At CornellSun.com, we had an article about the deaths of two students in < 24 hours get linked to on the front page of huffingtonpost.com. While the link was there, our site was absolutely overwhelmed with traffic well past what our server could handle. Obviously, we're working on a plan to handle a similar situation in the future, but I thought it would be a good idea to share our experience with this group and also get some feedback.

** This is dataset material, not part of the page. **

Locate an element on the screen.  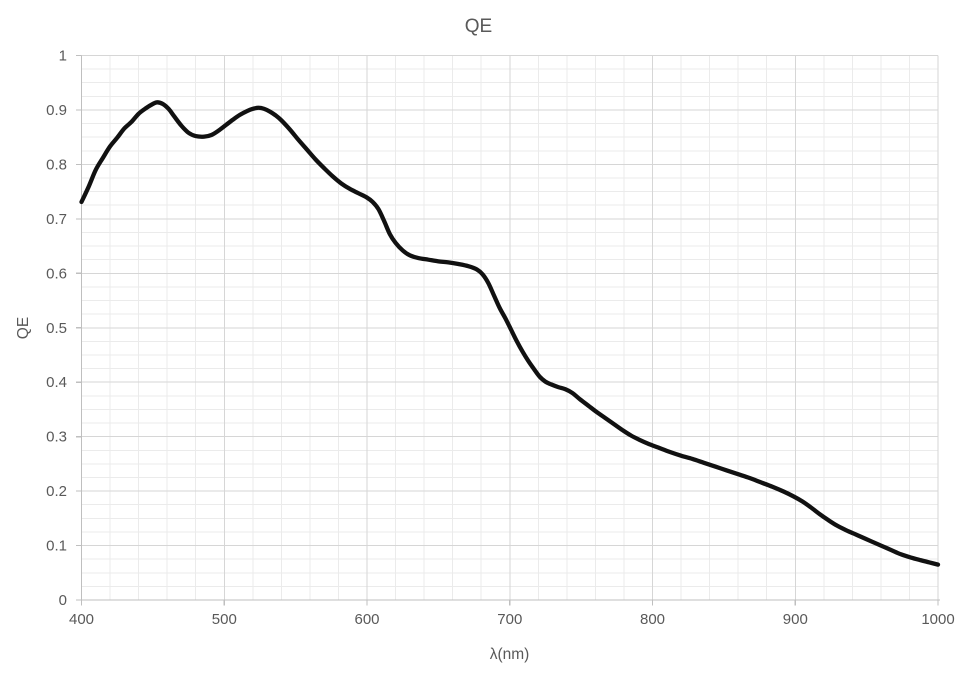
y-tick-label: 1 is located at coordinates (63, 56). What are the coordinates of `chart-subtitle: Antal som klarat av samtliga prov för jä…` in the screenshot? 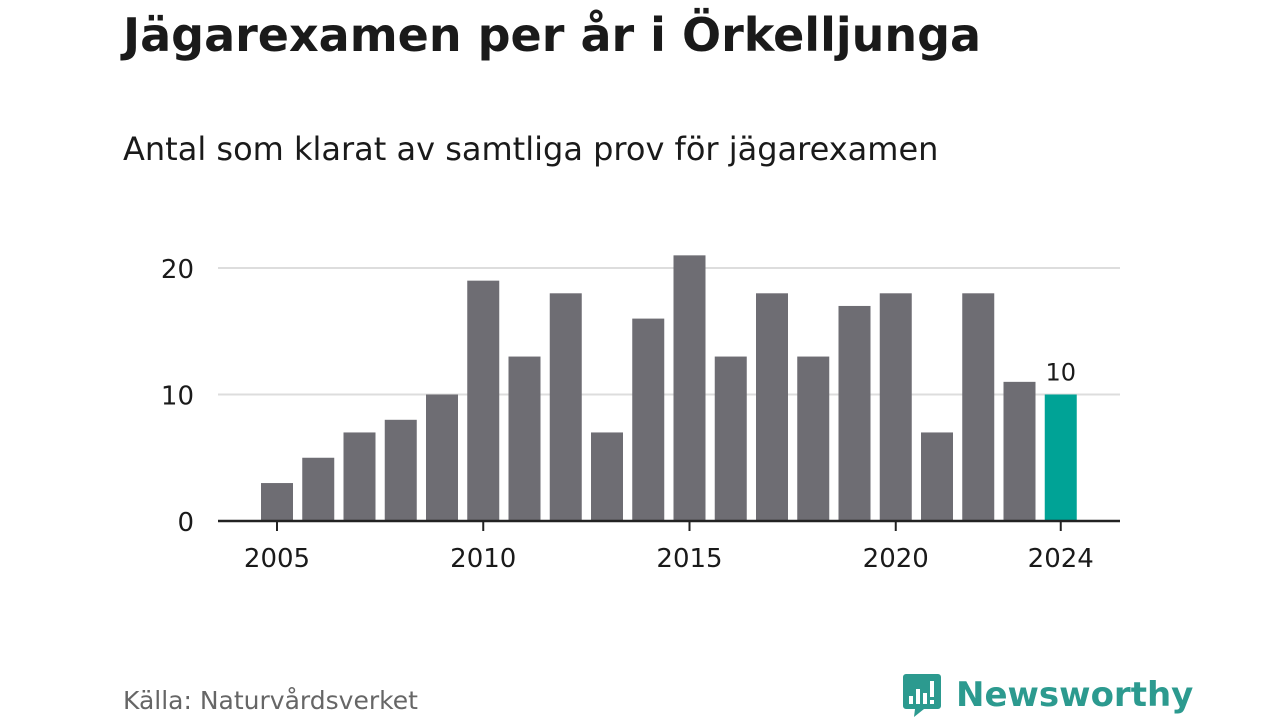 It's located at (531, 149).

Here are some of the issues we experienced (we're running MediaTemple's (dv) Extreme server):
- Pages often would take forever to load or fail to load
- Attempts to start shell sessions on the server via ssh would often fail
- Shell commands (including attempts to stop/restart Apache) often failed due to lack of memory
- Apache would occasionally go down
- After apache was restarted, shell commands would run into memory issues within 15 seconds
As you can see, that is a lot of traffic, and obviously it is almost exclusively anonymous users. I recall us having an article in the past which ended up on Slashdot and the Drudge report (but not in a very prominent spot), which our server seemed to be able to handle, but this barrage from the Huff Po proved too much.

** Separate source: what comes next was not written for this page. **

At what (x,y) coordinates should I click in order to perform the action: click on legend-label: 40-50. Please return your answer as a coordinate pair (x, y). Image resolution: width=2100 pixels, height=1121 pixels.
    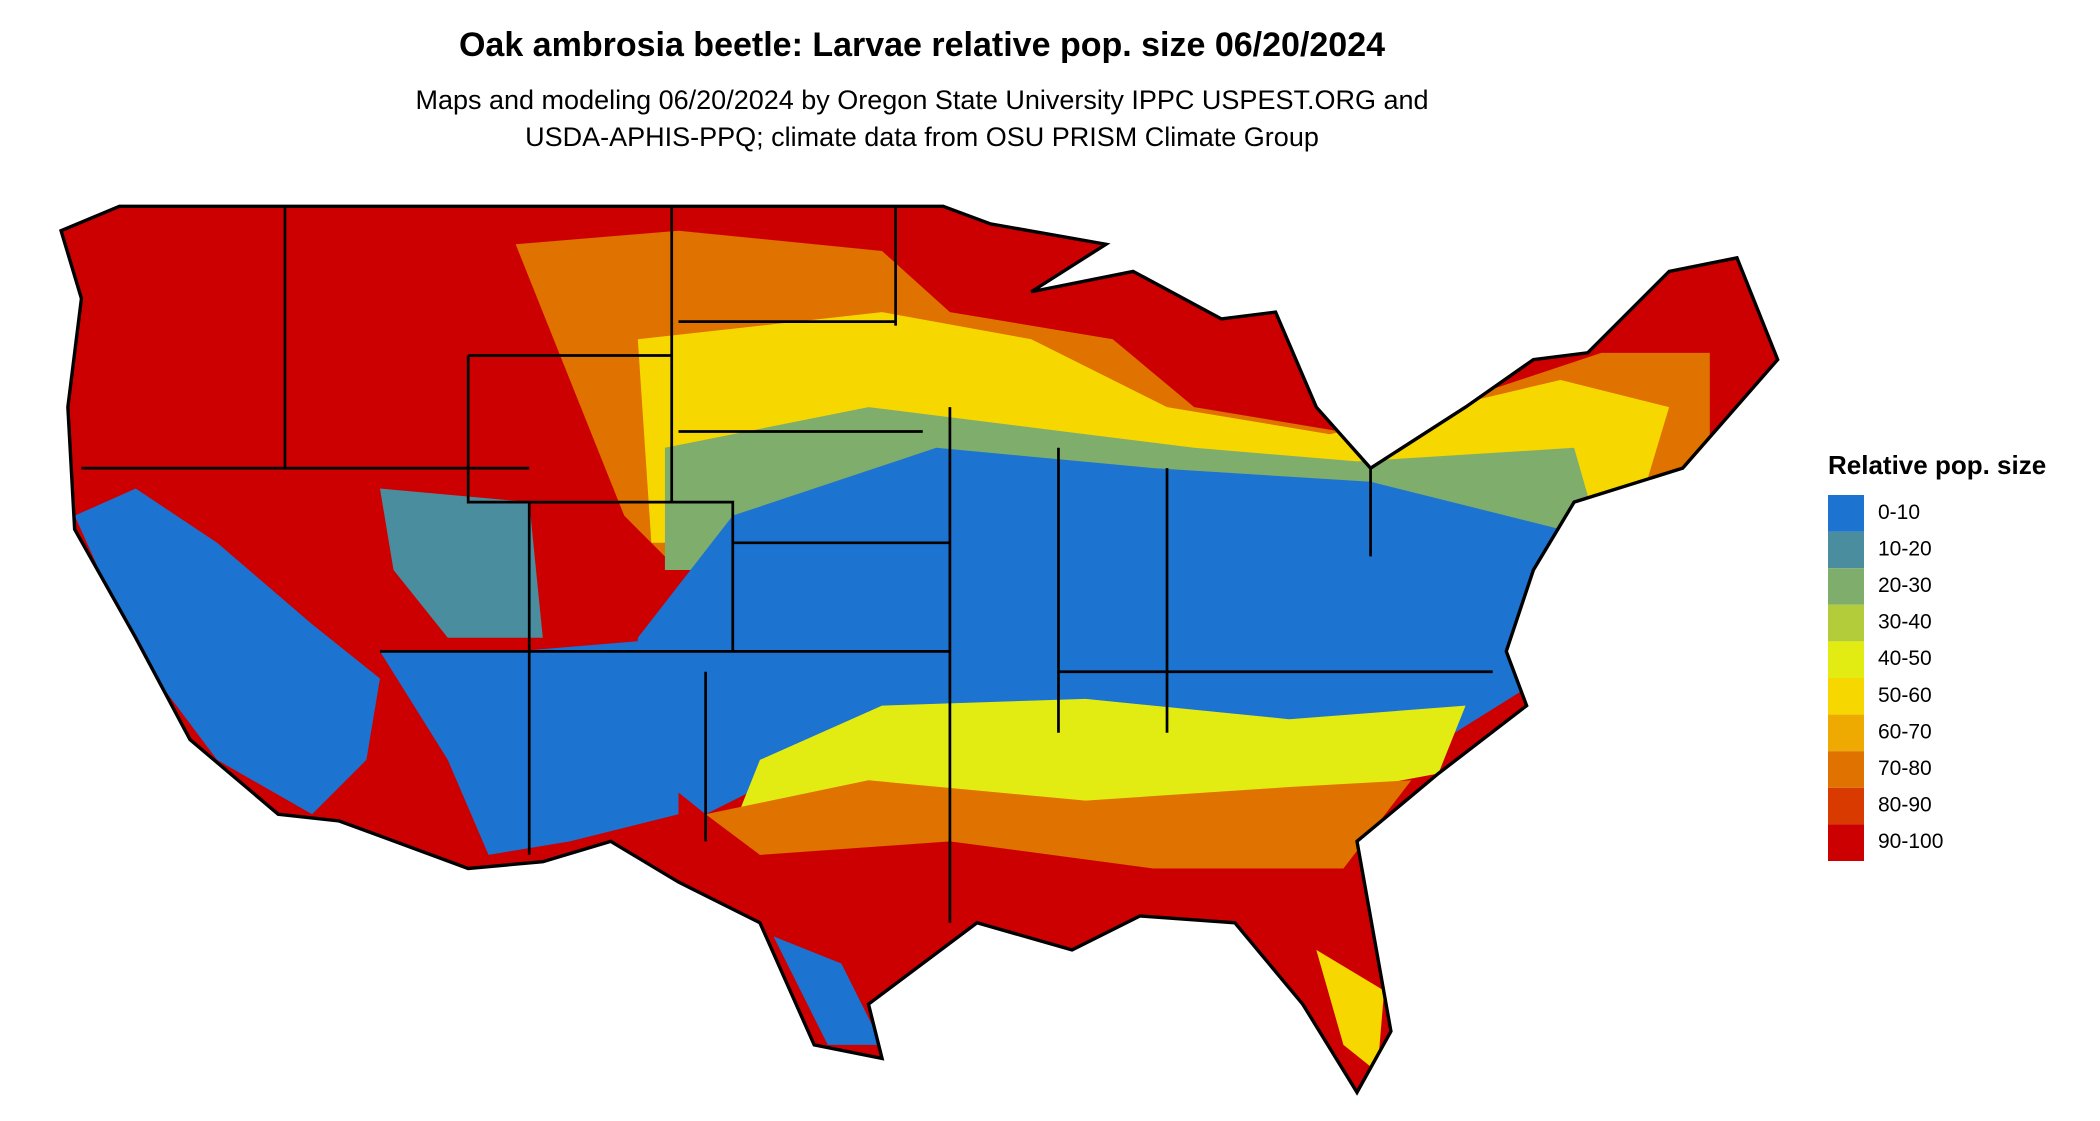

While Drupal has good caching for pages served to anonymous users, it obviously wasn't enough for us.
We resorted to creating a separate static page which stripped out nearly everything: images, Javascript, interactive features, etc. If I recall correctly, the static page required only 3 HTTP requests: 1 to retrieve the static page, and in the page, 1 for the masthead image, and 1 for the CSS - all Javascript was either inline or pulled the source from an external site (e.g.: Google). I believe (but am not 100% sure) that the deluge of HTTP requests was a major reason why the memory usage was so high - I recall CPU usage being hotter than usual, but not intolerably high.
After creating the static page, we got the URL for that story to redirect to this static page (I did not do that task, but I remember that it was done in our .htaccess file). One disadvantage to this approach was that the URL which appeared in the browser was that of the static page (http://cornellsun.com/student-deaths.html) instead of the original URL (http://cornellsun.com/section/news/content/2010/03/15/cornell-community-...). Ideally, in the future I still would like users to see the URL of the original story, so that if users shared or saved the link when the static page was served, they could get the normal version once we could start serving it again.
After we did this, the site was still kind of slow, but it seemed to be tolerable at this point, and editors working with the website were able to get their work done (whereas that was not the case earlier).
In terms of developing a solution, one thing to keep in mind that while obviously newspapers want to handle links from these high-volume news sites, at the same times such links are very rare. You obviously want to handle this scenario which happens 1% of the time, but you don't want to do something which has the risk of messing up the site the other 99% of the time.